Reproduce word for word the part of the driving passage below that starts at "Their plan worked, because" and stops after "a black-cab driver.".

TEXT SEGMENT
>> Start

Authors: Ray Winstone
I’d done most of my learning to drive in a knackered Ford Anglia van with a big long gear-stick. I used to have a problem going round corners in it because there was something about the layout of the pedals which encouraged you to put your foot on the accelerator rather than the brake. That’s never a good idea, especially when it nearly turns the whole thing on its side, and even more so when that happens on the rare occasion when you’ve persuaded your dad to take you for a driving lesson (admittedly I had already driven the car around on my own or with mates a fair bit before it was strictly legal). This mistake got me thrown out of the driver’s seat with a clump round the side of the head as a bonus and my dad drove home saying, ‘I ain’t getting in a bloody car with you again.’
The leafy suburbs of Winchmore Hill was where I took my driving tests. One of the times I failed, the examiner did me on driving too close to parked vehicles. I asked him, ‘Did I hit any?’ He answered, ‘No’, so I said, ‘Well, how can I have been too fucking close then?’ And yet still I failed – where was the justice? There might have been a bit of an altercation after that – I was going through a bit of a hot-headed phase – and I eventually passed at the third time of asking. I don’t know how because that was probably the worst I’d ever driven in my life. Maybe the examiners just wanted to get rid of me.
Their plan worked, because as soon as I could get out of Enfield under my own steam, that place didn’t see me for dust. I’d had a few trial runs down to Whitechapel and Stratford on my dad’s moped. He was in the process of giving up on the fruit and veg game by that point because the big supermarket chains had killed it, and was doing the Knowledge to become a black-cab driver.

>> End

EXTRACTED INFORMATION

>> Start

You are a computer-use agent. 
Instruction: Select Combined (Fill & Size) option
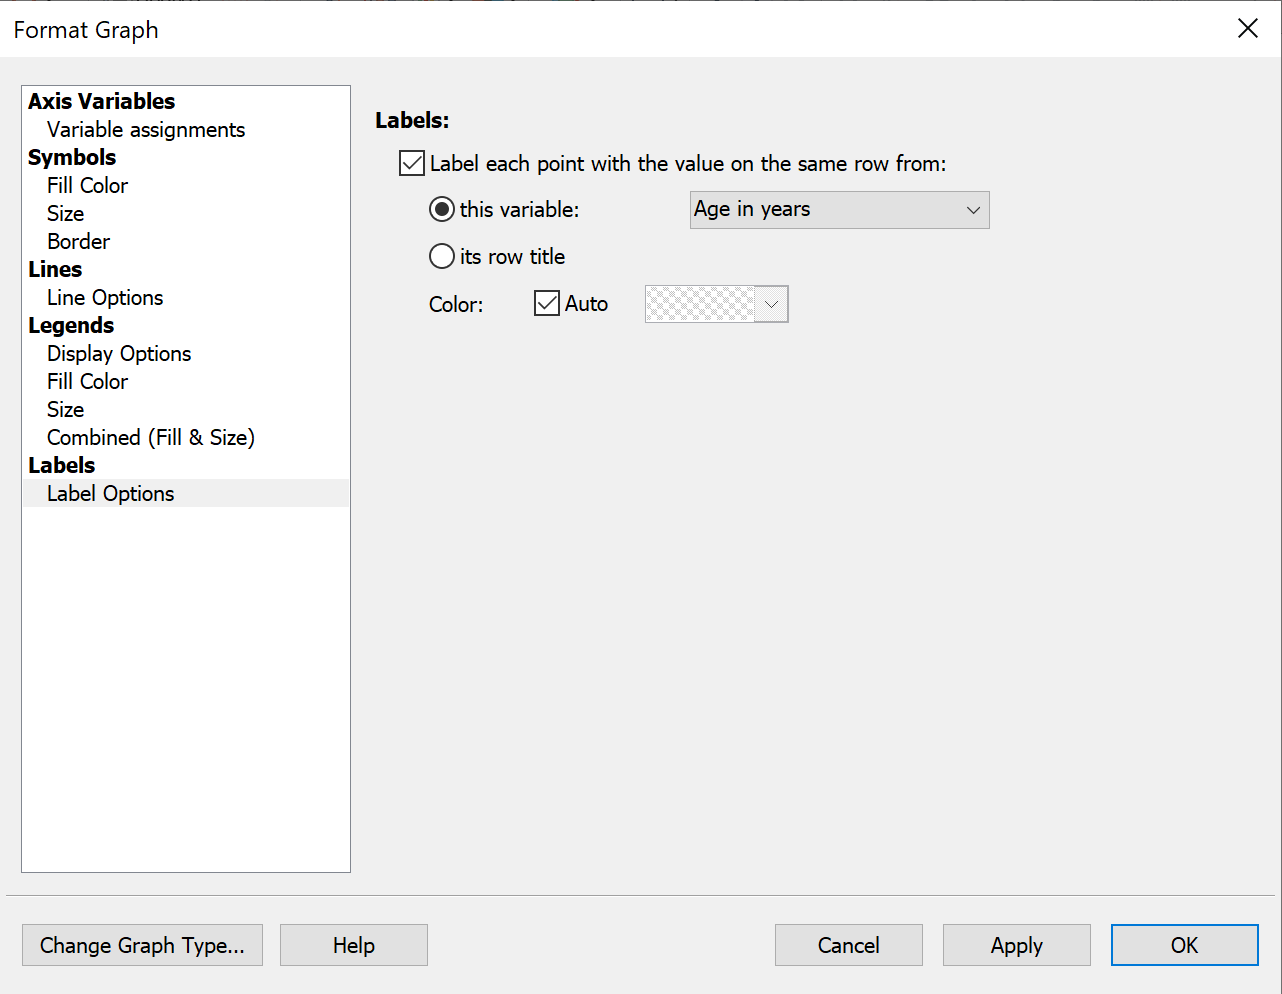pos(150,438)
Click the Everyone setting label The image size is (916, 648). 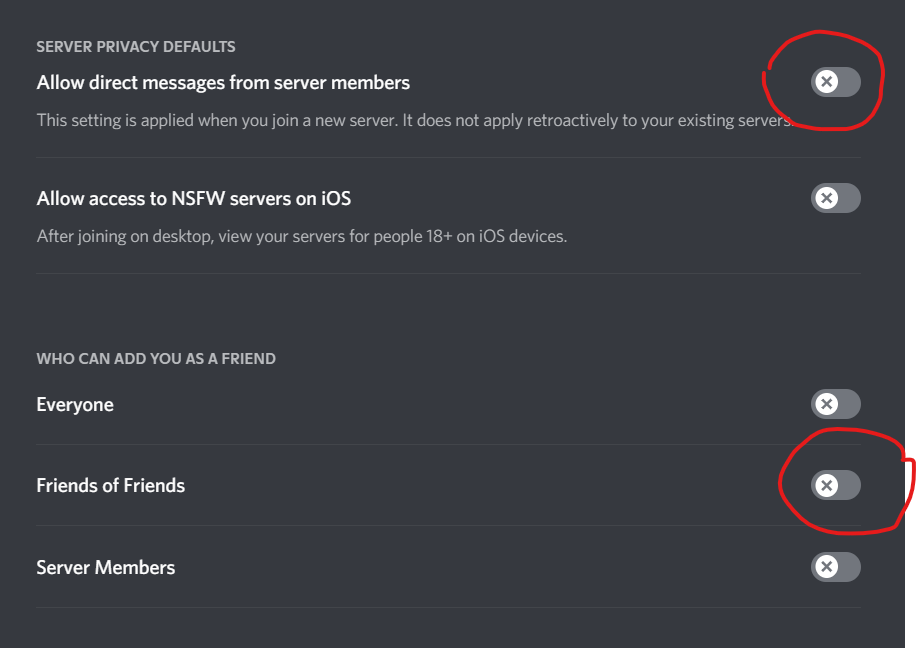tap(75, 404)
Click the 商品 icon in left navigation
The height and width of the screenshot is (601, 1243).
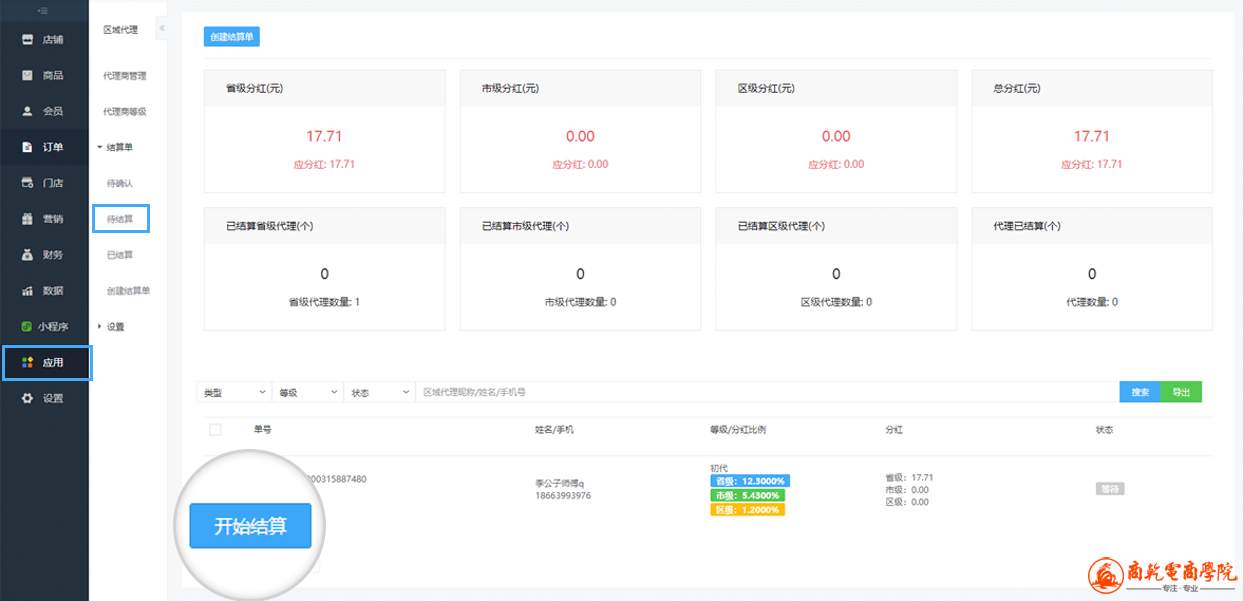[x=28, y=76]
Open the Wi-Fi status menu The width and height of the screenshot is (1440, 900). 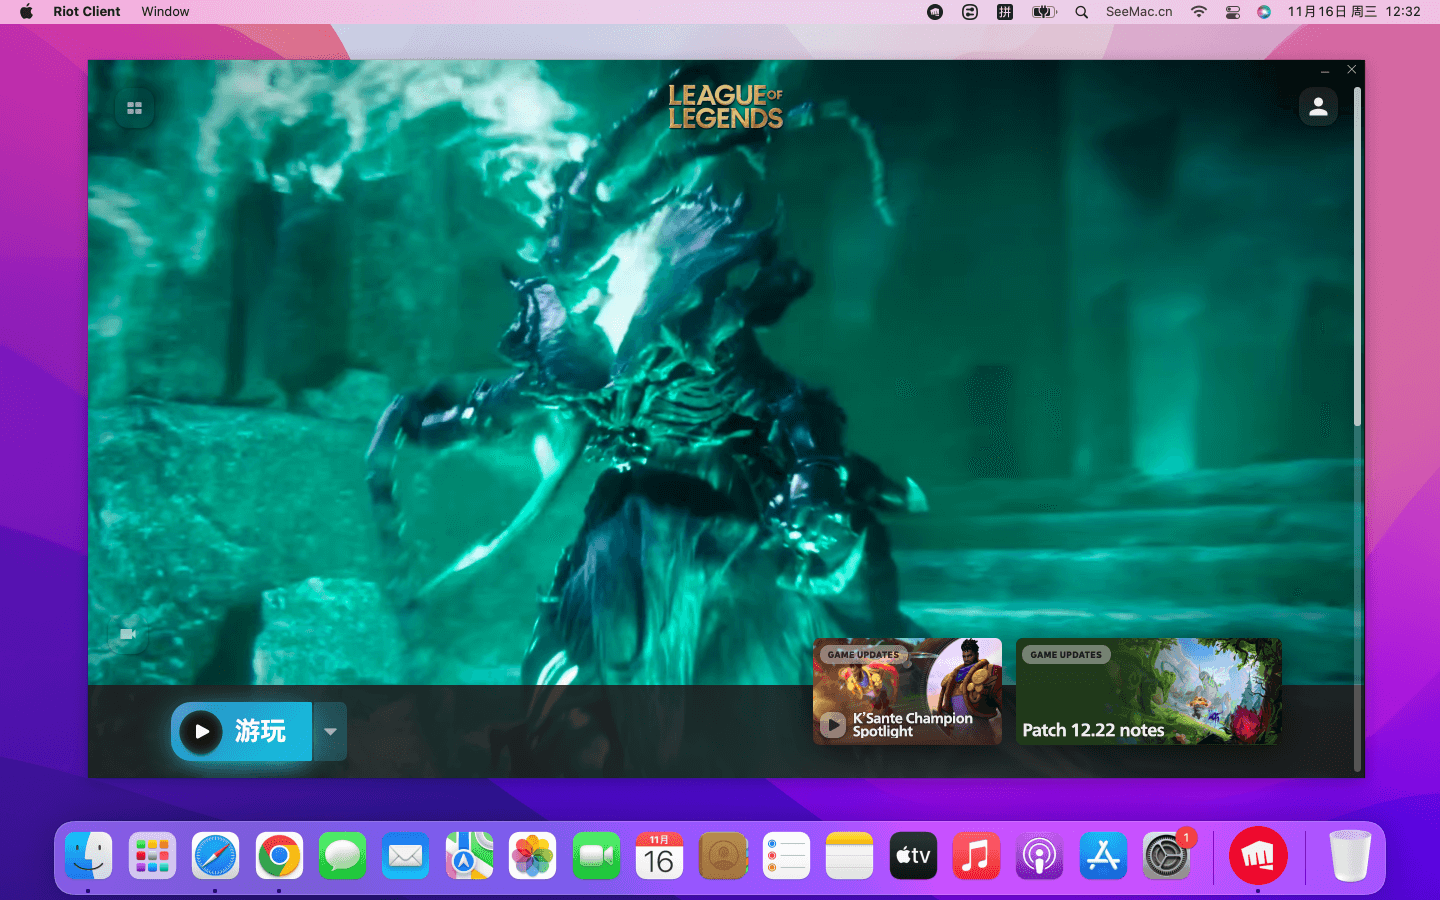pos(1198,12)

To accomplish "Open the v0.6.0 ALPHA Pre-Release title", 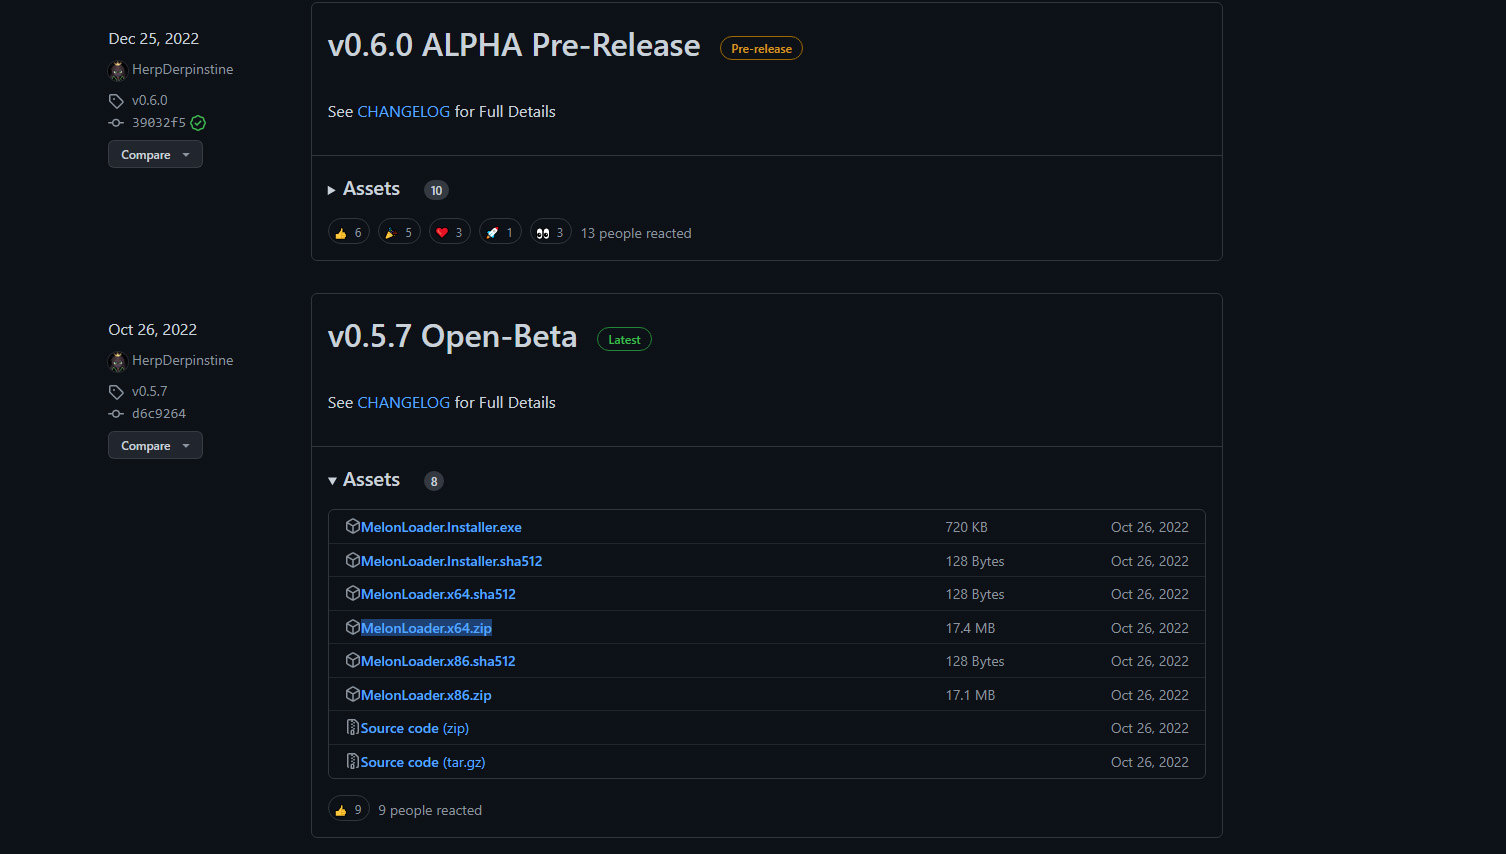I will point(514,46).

>> End

COMPLETE OUTPUT
Their plan worked, because as soon as I could get out of Enfield under my own steam, that place didn’t see me for dust. I’d had a few trial runs down to Whitechapel and Stratford on my dad’s moped. He was in the process of giving up on the fruit and veg game by that point because the big supermarket chains had killed it, and was doing the Knowledge to become a black-cab driver.